_SHORT PROBLEM_. Please print the lines below exactly as they appear.

[Items from a dataset]

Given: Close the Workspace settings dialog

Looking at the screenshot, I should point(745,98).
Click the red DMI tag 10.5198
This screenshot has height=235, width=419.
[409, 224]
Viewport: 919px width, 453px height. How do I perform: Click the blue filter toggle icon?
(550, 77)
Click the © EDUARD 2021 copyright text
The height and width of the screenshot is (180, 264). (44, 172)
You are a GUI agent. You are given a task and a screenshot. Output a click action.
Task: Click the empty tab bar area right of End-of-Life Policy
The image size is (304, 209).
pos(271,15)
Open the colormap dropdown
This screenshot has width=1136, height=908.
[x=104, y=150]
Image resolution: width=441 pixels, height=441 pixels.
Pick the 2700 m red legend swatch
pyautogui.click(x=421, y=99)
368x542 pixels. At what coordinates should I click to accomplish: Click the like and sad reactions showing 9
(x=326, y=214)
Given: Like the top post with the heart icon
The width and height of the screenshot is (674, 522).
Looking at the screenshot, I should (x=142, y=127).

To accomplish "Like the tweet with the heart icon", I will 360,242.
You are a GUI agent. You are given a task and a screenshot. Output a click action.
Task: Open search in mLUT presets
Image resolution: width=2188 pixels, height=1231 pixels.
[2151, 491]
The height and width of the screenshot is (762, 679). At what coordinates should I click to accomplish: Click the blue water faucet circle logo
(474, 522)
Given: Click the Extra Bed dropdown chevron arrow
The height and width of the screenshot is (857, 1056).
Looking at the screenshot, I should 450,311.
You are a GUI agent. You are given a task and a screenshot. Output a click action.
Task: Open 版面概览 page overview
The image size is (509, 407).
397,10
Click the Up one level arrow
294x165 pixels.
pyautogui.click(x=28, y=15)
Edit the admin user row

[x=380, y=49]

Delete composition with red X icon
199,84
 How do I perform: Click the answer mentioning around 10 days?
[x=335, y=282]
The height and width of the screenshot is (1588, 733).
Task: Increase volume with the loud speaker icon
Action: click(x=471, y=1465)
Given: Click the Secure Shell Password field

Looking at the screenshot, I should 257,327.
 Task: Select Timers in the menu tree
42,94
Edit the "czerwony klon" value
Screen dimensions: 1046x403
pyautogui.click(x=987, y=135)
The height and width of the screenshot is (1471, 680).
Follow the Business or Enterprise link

_EXERCISE RESULT_.
Given: Close the Workspace settings dialog

Looking at the screenshot, I should point(745,98).
Click the red DMI tag 10.5198
This screenshot has height=235, width=419.
[409, 224]
Viewport: 919px width, 453px height. How do I perform: Click the blue filter toggle icon?
(550, 77)
Click the © EDUARD 2021 copyright text
The height and width of the screenshot is (180, 264). (44, 172)
You are a GUI agent. You are given a task and a screenshot. Output a click action.
Task: Click the empty tab bar area right of End-of-Life Policy
The image size is (304, 209).
pos(271,15)
Open the colormap dropdown
This screenshot has width=1136, height=908.
[x=104, y=150]
Image resolution: width=441 pixels, height=441 pixels.
Pick the 2700 m red legend swatch
pyautogui.click(x=421, y=99)
368x542 pixels. At what coordinates should I click to accomplish: Click the like and sad reactions showing 9
(x=326, y=214)
Given: Like the top post with the heart icon
The width and height of the screenshot is (674, 522).
Looking at the screenshot, I should (x=142, y=127).

To accomplish "Like the tweet with the heart icon", I will 360,242.
You are a GUI agent. You are given a task and a screenshot. Output a click action.
Task: Open search in mLUT presets
Image resolution: width=2188 pixels, height=1231 pixels.
[2151, 491]
The height and width of the screenshot is (762, 679). At what coordinates should I click to accomplish: Click the blue water faucet circle logo
(474, 522)
Given: Click the Extra Bed dropdown chevron arrow
The height and width of the screenshot is (857, 1056).
Looking at the screenshot, I should 450,311.
You are a GUI agent. You are given a task and a screenshot. Output a click action.
Task: Open 版面概览 page overview
The image size is (509, 407).
397,10
Click the Up one level arrow
294x165 pixels.
pyautogui.click(x=28, y=15)
Edit the admin user row

[x=380, y=49]

Delete composition with red X icon
199,84
 How do I perform: Click the answer mentioning around 10 days?
[x=335, y=282]
The height and width of the screenshot is (1588, 733).
Task: Increase volume with the loud speaker icon
Action: click(x=471, y=1465)
Given: Click the Secure Shell Password field

Looking at the screenshot, I should 257,327.
 Task: Select Timers in the menu tree
42,94
Edit the "czerwony klon" value
Screen dimensions: 1046x403
pyautogui.click(x=987, y=135)
The height and width of the screenshot is (1471, 680).
Follow the Business or Enterprise link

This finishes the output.